The yellow pohutukawa are flowering in my home town of Waitara. Metrosideros aurea. This is not without a tinge of sadness because the four biggest and best specimens on the bank of the Waitara River were felled – in our opinion unnecessarily – by a stubborn regional council despite a strong community effort to try and save them.
I have written about the yellow pohutukawa before, but my interest was piqued by a 1968 letter reproduced in the September issue of the New Zealand Gardener magazine. The letter writer was Victor Davies, who headed the powerhouse nursery Duncan and Davies and who was responsible for introducing the tree to mainland New Zealand by putting it into commercial production. I think we can take the letter as the most accurate historical record of that process.
It is interesting reading it 50 years later and realising how much times and attitudes have changed. The tone is a bit redolent of the old blankets, beads and muskets method employed by early colonialists to get down on treasures held by indigenous people. That is not a criticism of Sir Victor. It is just the way things were done.

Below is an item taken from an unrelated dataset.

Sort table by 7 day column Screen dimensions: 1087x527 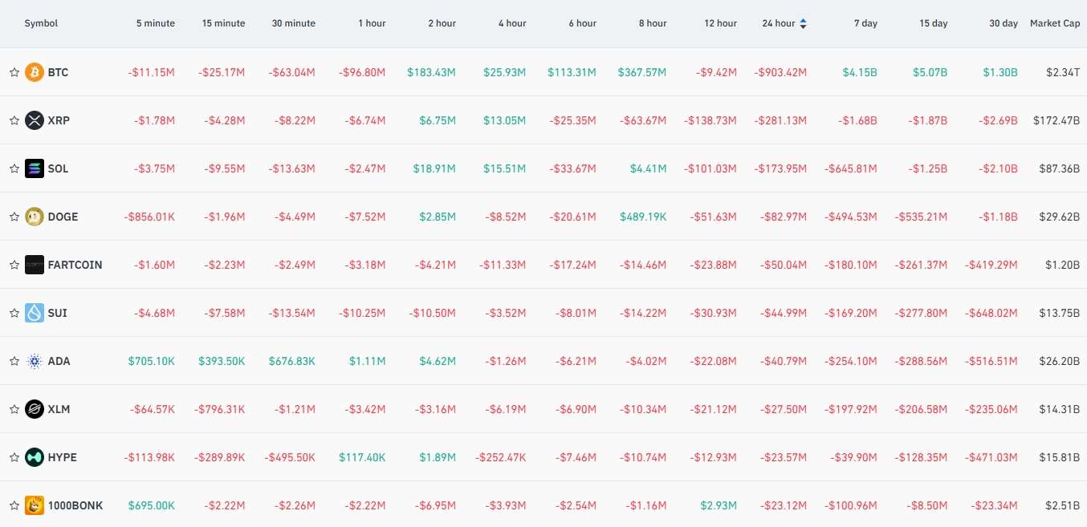[865, 23]
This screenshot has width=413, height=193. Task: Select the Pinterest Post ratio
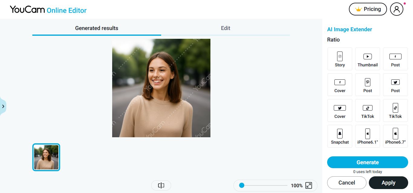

Sir Victor heard about the tree and was greatly interested because all the known pohutukawa on the mainland were shades of red. He could see the commercial potential of a yellow one so he tried repeatedly to get plant material. He thought he was successful when he managed to get somebody to send him scion wood. When the plants flowered five or six years later, they were all red. This may not be a surprise to many of us. In his own words, “After complaining, the reply I had was that as the tree was tapu they would never get any more material for me.” Personally, I think he was lucky to get a reply but his use of the word ‘tapu’ back in 1968 was interesting because not many Maori words had been incorporated in New Zealand English back then. ‘Tapu’ translates, more or less, to sacred. The yellow pohutukawa were a taonga – a sacred treasure to the original people of the land.

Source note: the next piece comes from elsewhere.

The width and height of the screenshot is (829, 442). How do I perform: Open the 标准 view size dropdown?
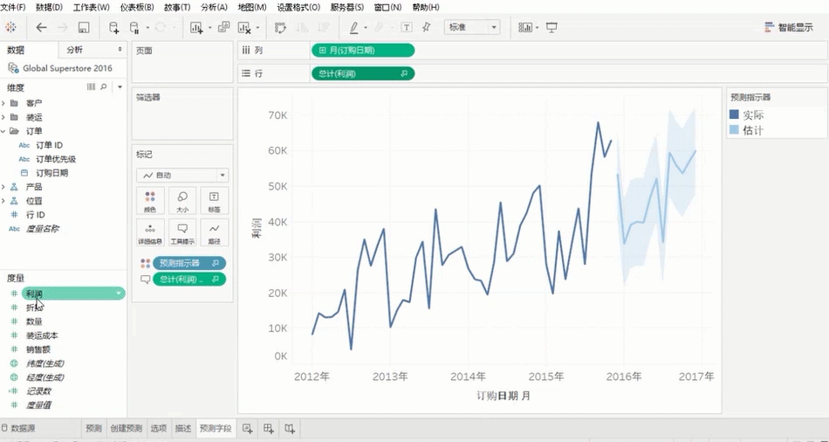click(x=471, y=28)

Undeterred, Sir Victor kept trying. Through a third party, a ‘friendly’ Maori was found who supplied material for twelve grafts – six red and six yellow. Allegedly, supplying the mix of red and yellow scions circumvented the tapu restrictions. Hmmm. Pretty dodgy, that.
Sir Victor goes on to say that they raised many thousands of seed and they all flowered true to type without any variation so the yellow form was deduced to be a stable species. I am sure the nursery would have sold thousands of plants too but not a single cent would have been returned to the original owners of the sacred tree.

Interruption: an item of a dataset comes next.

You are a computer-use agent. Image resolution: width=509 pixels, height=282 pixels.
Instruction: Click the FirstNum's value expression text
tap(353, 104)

Some of those trees were planted in Waitara, the closest town to Duncan and Davies Nursery and the surviving plants are what I photographed yesterday. Victor Davies was renowned for many traits, amongst them his remarkable sales ability. And the 1968 letter is headed “The Golden Pohutukawa” and he describes the flower colour as “dull gold”. There is a marketing ploy. Not gold, pretty lemon yellow. It is certainly lovely viewed close up but it doesn’t show out in the landscape as do the more common red forms, Metrosideros excelsa.
Christmas is coming and the red pohutukawa are widely known as the New Zealand Christmas tree.